O erro faz parte do processo de aprendizagem

Sem frustração! - Erros podem ser aliados do aprendizado, fazem parte natural do desenvolvimento e precisam ser acolhidos por famílias e escolas. (Foto ilustrativa: Freepik grátis)

Que atire a primeira pedra quem nunca errou! No imaginário de muitos pais e até mesmo dentro das salas de aula, o erro ainda é visto como inimigo a ser evitado a todo custo. Essa visão, no entanto, tem se mostrado cada vez mais ultrapassada, segundo Elisete Prado, coordenadora geral do colégio Progresso Bilíngue, de Itu (SP): errar é parte natural do desenvolvimento humano. O importante é agir a partir dele.

Na opinião da educadora, a avaliação tradicional, compreendida como a realização de uma prova para verificar quais aprendizados foram construídos, historicamente ensina a valorizar mais os acertos – reforça a ideia de que o erro é sinônimo de fracasso, o que pode gerar medo de se expor, insegurança e bloqueios na hora de aprender.

Entretanto, quando se adota outro olhar para o resultado da avaliação, como ponto de partida ao invés de ponto final, compreende-se o erro como elemento essencial no processo de ensino aprendizagem, que indica quais conhecimentos ainda precisam ser melhor trabalhados coletivamente, ou individualmente.

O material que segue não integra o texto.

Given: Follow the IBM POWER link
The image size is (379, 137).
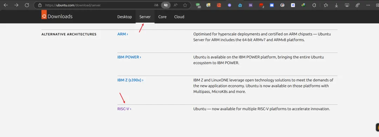Looking at the screenshot, I should tap(129, 57).
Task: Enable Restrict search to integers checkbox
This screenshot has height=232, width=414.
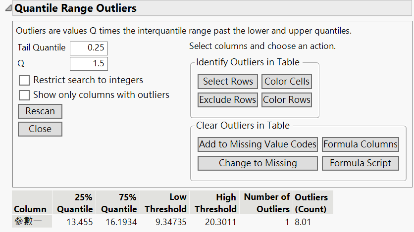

O erro faz parte da vida e, principalmente, do processo de ensino aprendizagem. “Ao contrário do que muitos pensam, errar não significa fracasso, mas sim oportunidade de crescimento”, explica a especialista. “Quando o estudante teme errar, ele evita arriscar, questionar ou experimentar, o que pode prejudicar o seu desenvolvimento emocional e intelectual – impactar diretamente a construção de novos aprendizados”, acrescenta Elisete.

A especialista afirma que é preciso repensar a forma como os erros são percebidos e acolhidos. Ela acredita que reconhecer os erros e aprender com eles é essencial para a formação de habilidades, como resiliência, criatividade e pensamento crítico. Em vez de punir pelo erro, o caminho mais saudável é transformá-lo em insumos para novas tentativas. “A pergunta central não deve ser ‘onde o aluno errou?’, mas sim ‘o que ele pode fazer a partir desse erro?’”, destaca a coordenadora.

Esse olhar também precisa ser fortalecido em casa. O ambiente familiar exerce influência direta na forma como os estudantes lidam com as próprias falhas. Em uma sociedade marcada pela alta competitividade, pelas exigências dos vestibulares e até pelas comparações nas redes sociais, muitos jovens sentem e acreditam que não podem errar.

A pressão, muitas vezes involuntária, de corresponder às expectativas familiares, acentua a ideia de que só os acertos têm valor, tornando-se um fardo emocional. “Ao acolher o erro como parte da jornada, as famílias contribuem para que os filhos desenvolvam autoconfiança e aprendam a enxergar os desafios como novas possibilidades – não como ameaças ao seu valor pessoal. Quando os pais acolhem as falhas e incentivam seus filhos a tentarem novamente, estão transmitindo a mensagem poderosa de que errar não é o fim, mas parte da caminhada”, reforça Elisete Prado, coordenadora geral do colégio Progresso Bilíngue, de Itu (SP).

Ao desconstruir o mito de que o erro é um problema, abre-se espaço para uma educação mais humana, que valoriza a trajetória e não apenas o resultado final. “O erro educa, ensina e fortalece. É ele que abre caminhos para o sucesso e para a autonomia do estudante”, conclui Elisete.

A especialista

Elisete Prado é pedagoga com experiência em educação, dentro e fora da sala de aula. Com mais de 25 anos em diferentes posições de gestão escolar, acredita na parceria família-escola para a formação integral dos estudantes, unindo o trabalho acadêmico ao socioemocional para estarem preparados para os desafios do futuro.